Greenbank woman gets ready to Walk for the Cure

Sue McKinney hasn’t always been able to walk three miles a day.

Sue McKinney hasn’t always been able to walk three miles a day.

But after surviving cancer and becoming inspired to dedicate herself to the survival of others, she can now walk more than 10 miles a day.

McKinney, 60, was diagnosed with cancer four years ago. She has since decided to use her newfound health to help other women who have gone through the same struggle. She will walk a total of 60 miles from Sept. 24 to Sept. 26 in the Susan G. Komen 3-Day Walk for the Cure in Seattle.

McKinney said a friend’s daughter died of brain cancer. She watched him train for a bike ride for the fight against cancer and his inspiration made her want to give back, as well.

“Someone walked for me,” McKinney said. “And if my friend could do it, then so could I.”

So far, the Greenbank resident has walked more than 400 miles in preparation for the three-day walk.

The determined donor walks an average of 10 miles per day, based on a training schedule she’s been following.

“It was hard at first, but I kept on going, and found out that I would be fine,” McKinney said.

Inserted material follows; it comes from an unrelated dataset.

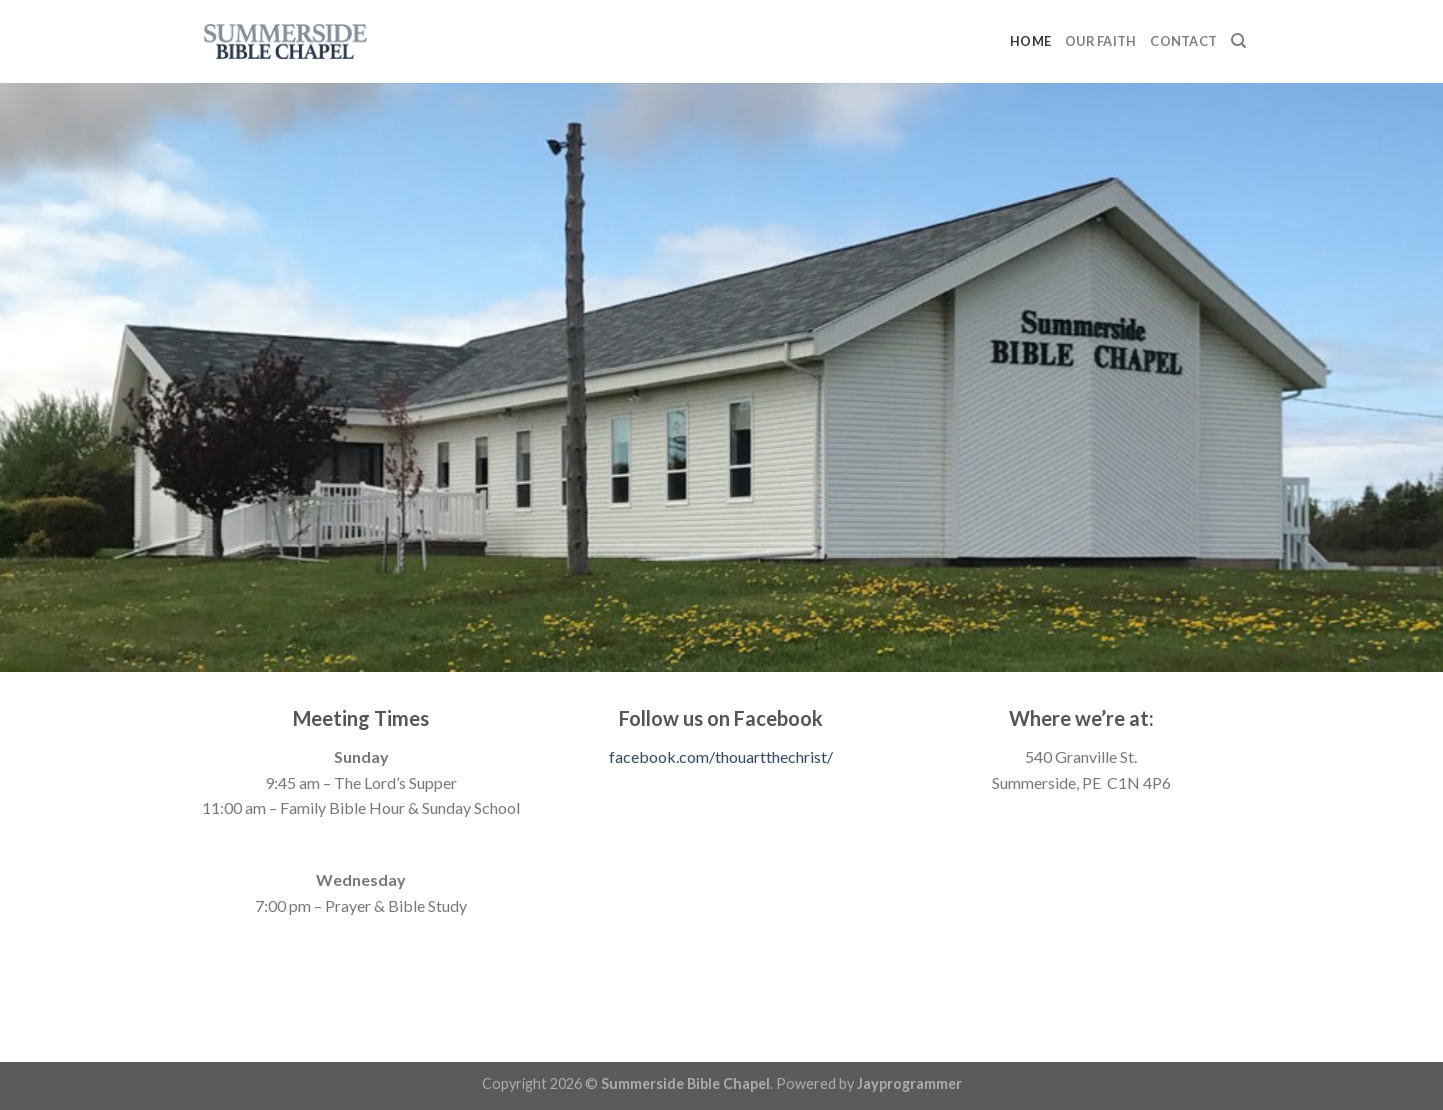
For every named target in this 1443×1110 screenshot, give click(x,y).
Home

“A few years ago I didn’t think it would’ve been possible, but I’m feeling better now since I’m cancer-free.”

Each walker has to raise $2,300, she said, which provides enough money for research. The progress in the past 20 years funded by the walk has made researchers confident that they can find a cure in the next 10 years.

“It’s a big deal to get rid of cancer,” McKinney said. “I would like it to be cured before my daughter turns 50.”

She said that if she doesn’t raise the entire $2,300, she won’t be allowed to walk.

“I would be so sad if I didn’t get enough donations,” she said, “I’ve worked so hard to do this.”

McKinney’s family is very supportive, including her husband who walks with her sometimes, and her son who rides his bike alongside her. Also, other family members have sent her donations so she can walk.

McKinney changes her route every day to prepare for whatever the walk has in store for her, she said. Walkers are encouraged to hike different surfaces and terrain, as well as on both hills and flat ground. She tries to stay on bus routes just in case she has an emergency.

One thing she tries to focus on is the amazing amount of advances the fund has made. It was started by a woman who had a sister who died of breast cancer, and was driven to do something about it.

It is important to McKinney to do this walk, because she wants to reinforce the fact that she is alive and well due in part to the good graces of the women who walk for the cause every year.

“Someone did it for me, someone walked for me,” she said, “and

I am sure that I’m only here today because of that.”

McKinney asks for donations and for people to send as much as they can, as the money goes straight to cancer research. She also added that she is only halfway to her goal of $2,300 and has less than two weeks to raise the rest.